После демобилизации из армии я подружился с альпинистами МВТУ. Команду возглавлял прекрасный альпинист и очень мне приятный человек Слава Лубенец, с которым мы и сегодня сохраняем дружеские отношения. Команда готовилась к своему рекордному траверсу Дых-тау – Межирги – Каштан-тау. Мне было недвусмысленно сказано, что я имею определенный шанс быть включенным в окончательный состав восходителей, но надо начинать много и серьезно тренироваться. А я?.. Уехал работать инструктором в альпинистский лагерь Алибек. Выбор был сделан.

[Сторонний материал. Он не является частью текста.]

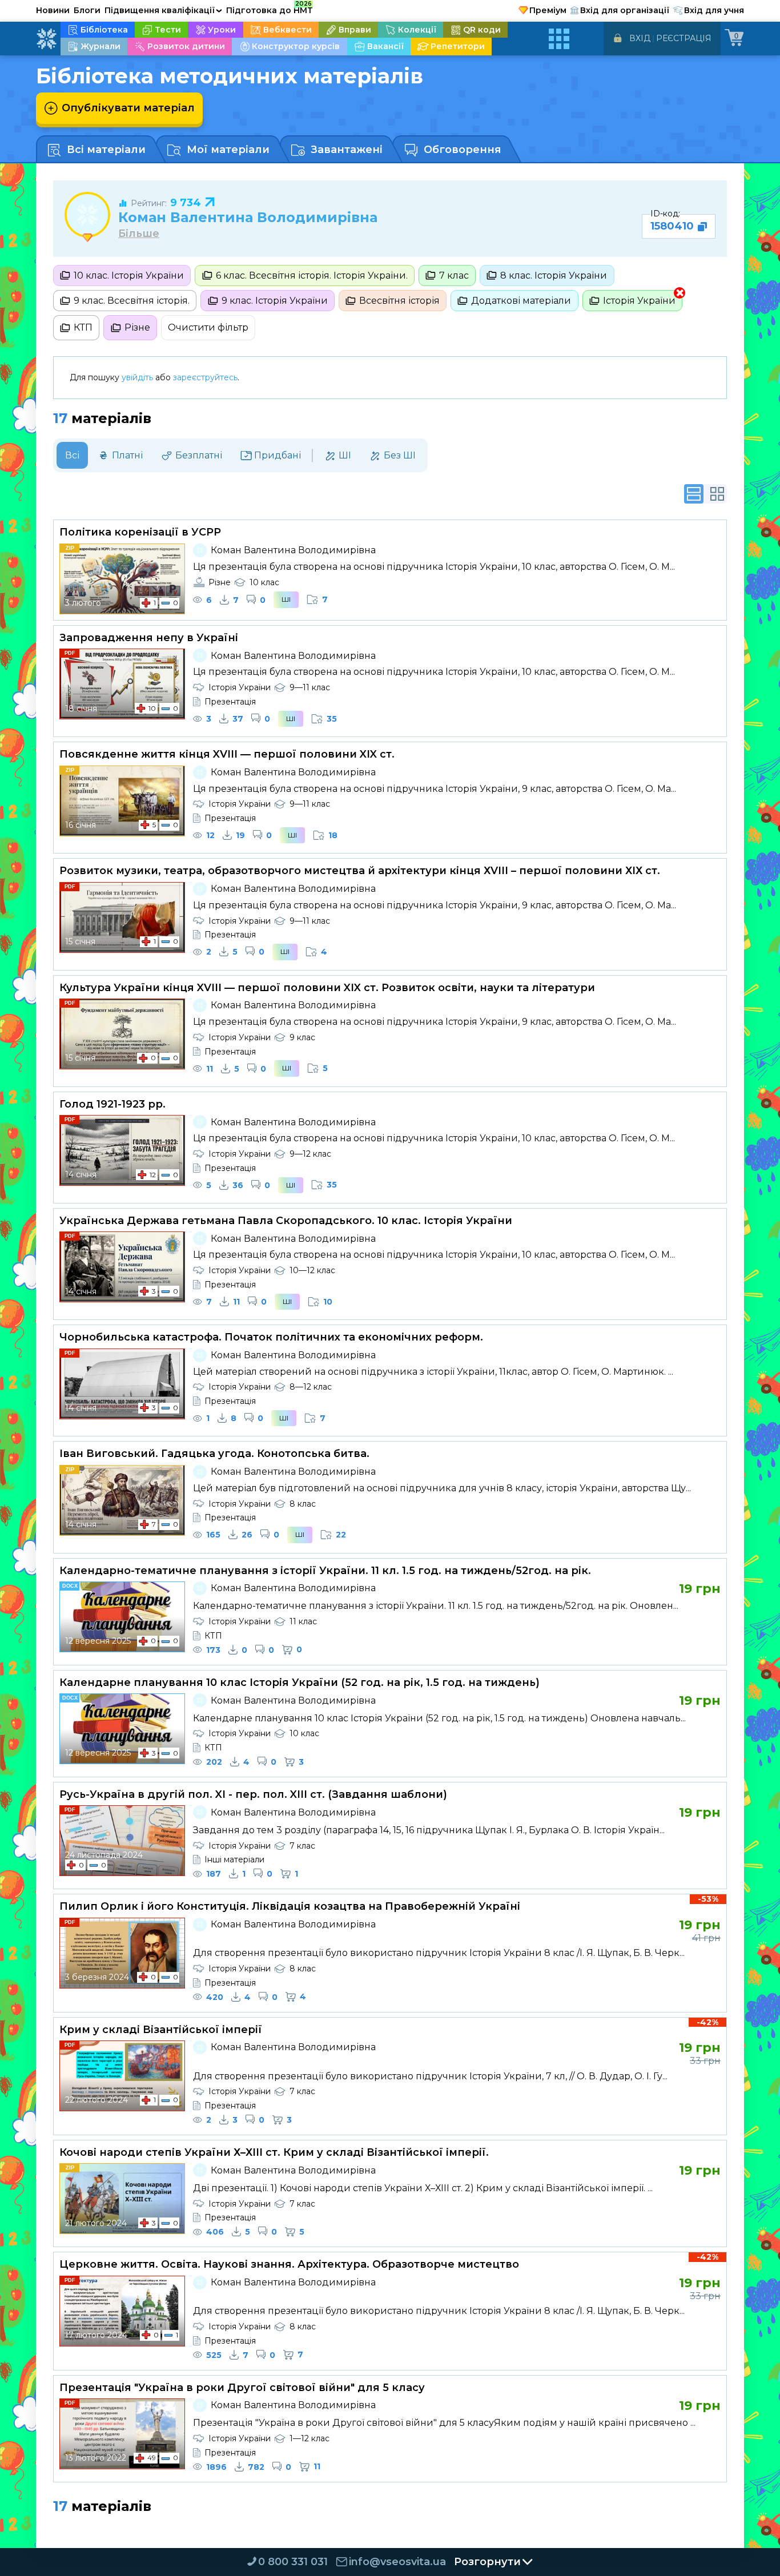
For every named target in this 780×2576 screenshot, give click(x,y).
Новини (53, 10)
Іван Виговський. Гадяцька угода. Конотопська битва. (214, 1453)
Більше (138, 234)
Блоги (87, 10)
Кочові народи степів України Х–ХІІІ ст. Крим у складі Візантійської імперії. (274, 2152)
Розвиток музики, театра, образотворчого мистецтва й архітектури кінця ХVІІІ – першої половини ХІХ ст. (359, 870)
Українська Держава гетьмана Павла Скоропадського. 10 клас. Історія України (285, 1220)
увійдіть (137, 377)
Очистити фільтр (208, 327)
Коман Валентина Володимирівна (247, 217)
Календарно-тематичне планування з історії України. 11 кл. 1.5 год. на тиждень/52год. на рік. (325, 1570)
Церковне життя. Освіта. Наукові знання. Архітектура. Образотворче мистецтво (289, 2264)
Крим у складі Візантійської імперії (160, 2029)
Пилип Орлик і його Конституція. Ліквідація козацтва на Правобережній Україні (289, 1906)
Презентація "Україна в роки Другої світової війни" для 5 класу (242, 2387)
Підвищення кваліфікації (163, 10)
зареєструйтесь (205, 377)
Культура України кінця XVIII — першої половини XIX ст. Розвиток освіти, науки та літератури (327, 987)
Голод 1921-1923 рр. (112, 1104)
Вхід (639, 38)
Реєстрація (683, 38)
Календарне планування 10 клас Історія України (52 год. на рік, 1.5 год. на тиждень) (299, 1682)
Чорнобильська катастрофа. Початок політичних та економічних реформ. (271, 1337)
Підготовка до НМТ (269, 8)
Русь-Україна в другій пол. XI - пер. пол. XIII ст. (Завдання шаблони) (253, 1794)
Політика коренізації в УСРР (140, 532)
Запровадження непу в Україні (148, 637)
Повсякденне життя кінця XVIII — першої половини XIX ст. (227, 754)
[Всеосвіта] (46, 39)
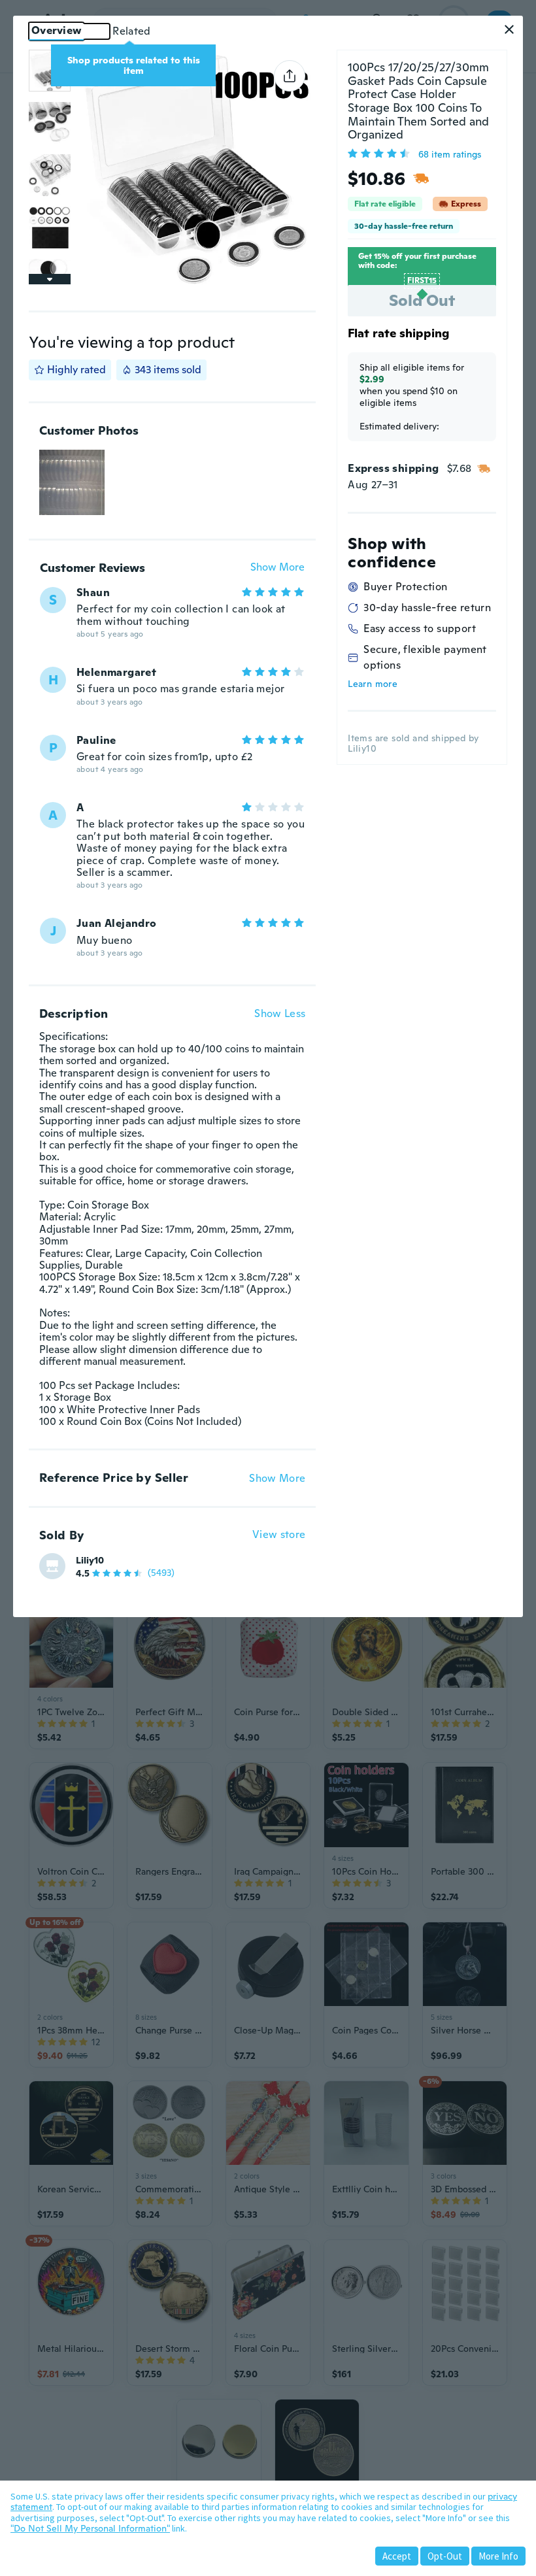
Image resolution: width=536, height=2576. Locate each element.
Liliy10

Любое восхождение, начиная с пятой категории трудности, требует не только физической подготовки и хорошей техники. Оно требует огромной психологической подготовки, затраты душевных сил. В альпинизме нет подбадривающих трибун – ты и скала! А тут восемнадцать дней на гребне пятой категории трудности. К этому надо было готовиться всю зиму и даже больше – этим надо было жить! Может быть, еще год назад я бы включился в подготовку к этому рекордному траверсу. Но в тот год у меня появились уже другие ориентиры. После одного из моих докладов руководитель семинара академик С. Л. Соболев сказал мне, что полученные результаты могут быть представлены в качестве докторской диссертации, и он готов быть моим оппонентом. Более того, он доложил об этом на Совете стекловского института, и я получил отпуск на завершение диссертации. Одним словом, «наука пошла», как сказал бы Горбачев, и жить чем-либо другим я уже не мог. Альпинизм, при всей моей любви к горам, стал лишь сопутствующим обстоятельством.

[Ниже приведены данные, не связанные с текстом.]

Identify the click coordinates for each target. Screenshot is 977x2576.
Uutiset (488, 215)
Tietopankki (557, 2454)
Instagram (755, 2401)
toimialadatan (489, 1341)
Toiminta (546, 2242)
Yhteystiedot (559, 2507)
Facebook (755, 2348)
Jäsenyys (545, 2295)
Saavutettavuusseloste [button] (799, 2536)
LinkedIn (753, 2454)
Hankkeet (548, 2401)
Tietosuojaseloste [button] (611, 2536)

Я перешел на инструкторскую работу. Такая деятельность во время летнего академического отпуска меня вполне удовлетворяла. Я работал с альпинистами, уже имеющими спортивный разряд, и ходил с ними на вершины средней – третьей или четвертой – категории трудности. Это удовлетворяло мои спортивные аппетиты и давало неограниченные возможности для интересных походов или восхождений по новым, может быть, и не очень трудным, но интересным маршрутам. Я работал, как правило, в лагере Алибек в Домбае. Но часто бывал и на Алтае, где был первым начальником спасательной службы первого альпинистского лагеря в ущелье Актру. Один раз был на Тянь-Шане, где работал в лагере Талгар, тоже начспасом.
Инструкторская работа имела еще одну приятную сторону: я встречался со множеством интереснейших людей. Одним из них был человек, сыгравший в моей жизни весьма важную роль. Это был Игорь Евгеньевич Тамм – один из самых крупных наших физиков, человек огромного обаяния и доброты.

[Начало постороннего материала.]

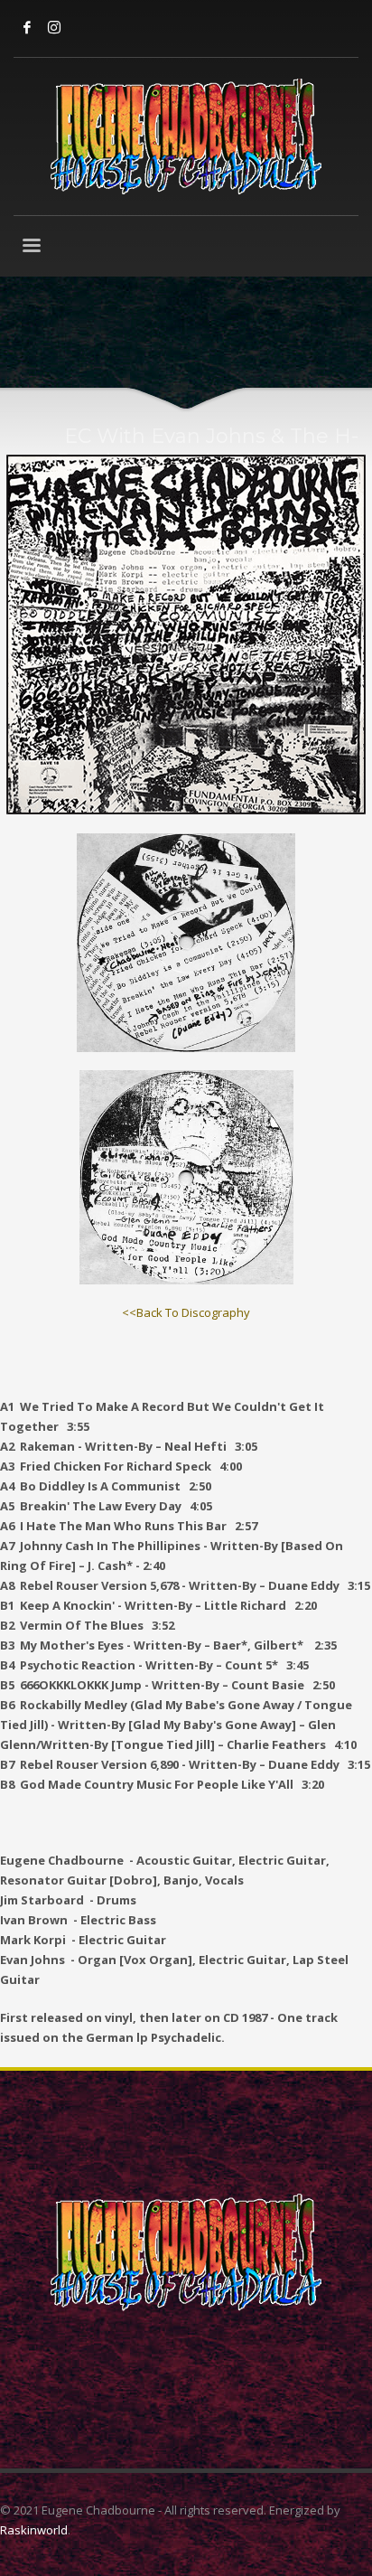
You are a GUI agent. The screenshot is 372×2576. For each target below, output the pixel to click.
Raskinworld (34, 2530)
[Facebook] (27, 27)
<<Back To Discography (186, 1312)
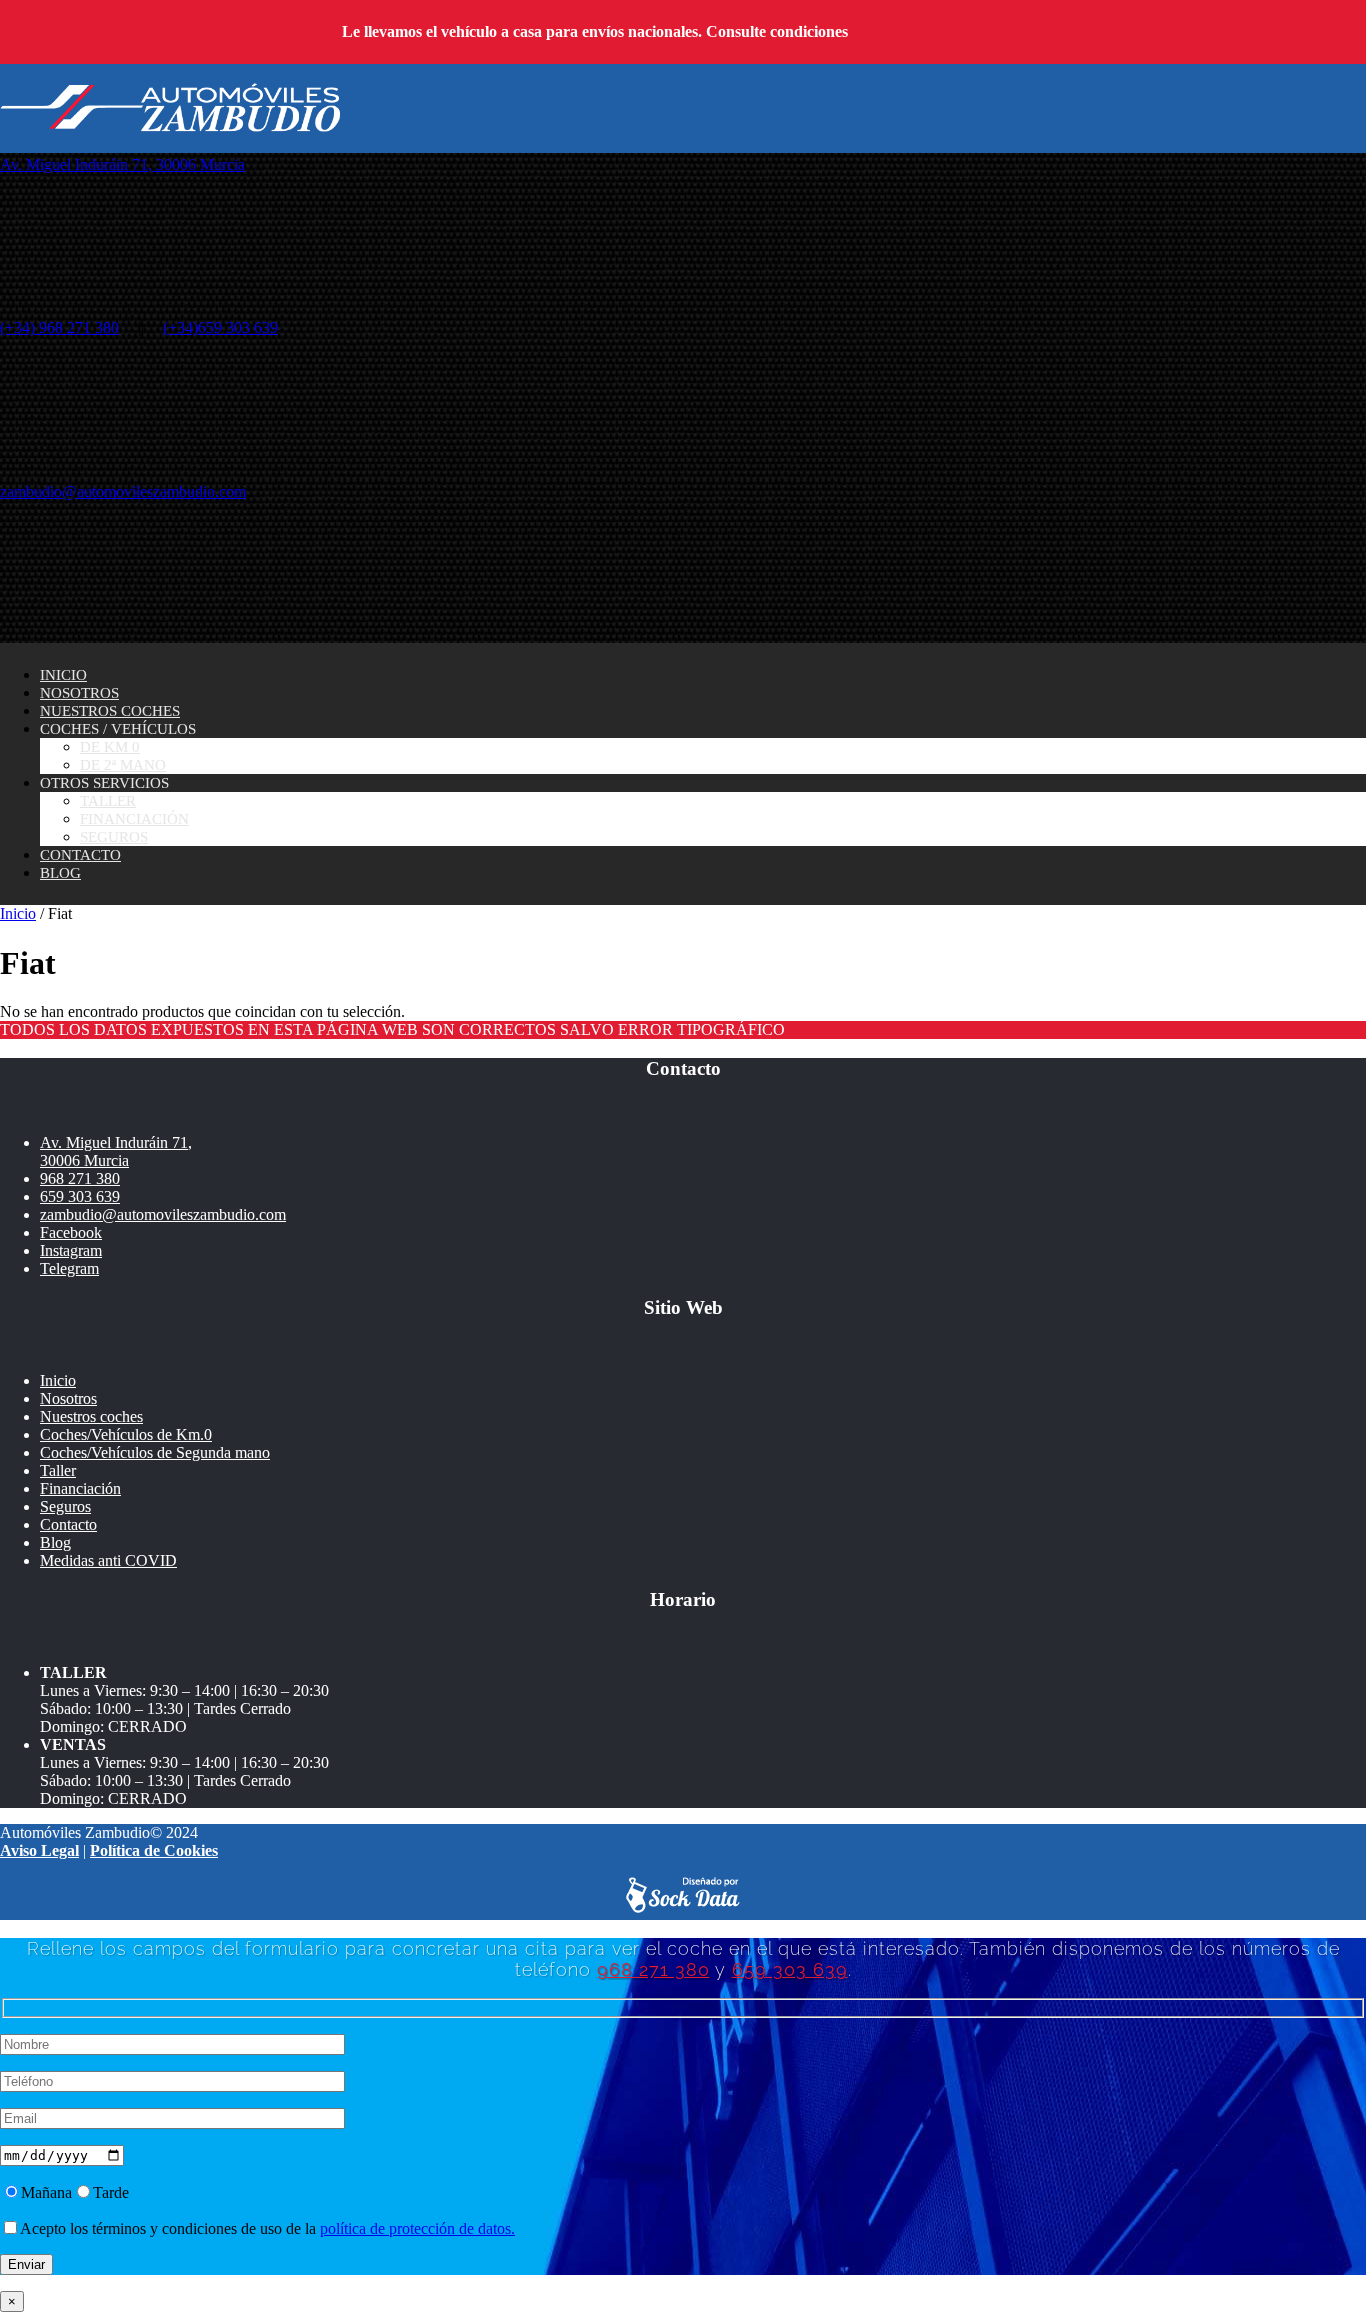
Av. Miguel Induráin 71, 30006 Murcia (122, 164)
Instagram (71, 1250)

В конце тридцатых годов я в течение месяца был в школе инструкторов, как мы ее громко называли. Домбайская поляна была тогда еще первозданна и прекрасна. Единственным строением был дом, выстроенный комиссией содействия ученым (КСУ), и мы его называли «ксучим домом». Это было красивое деревянное двухэтажное здание. А на другом берегу реки, прямо около начала подъема на Ишачий перевал, как тогда мы называли начало тропы на перевал Птыш, нашим университетским спортивным обществом (тогда оно носило гордое название «Наука») был разбит небольшой лагерь на десяток палаток. Там готовили будущих инструкторов альпинизма. Моим главным учителем был австриец Франц Бергер, высланный из Австрии как активный участник выступлений Шуцбунда – рабочей коммунистической организации. Он был профессиональным альпинистом и дал нам неплохое понимание современной техники альпинизма, о которой мы имели весьма смутное представление.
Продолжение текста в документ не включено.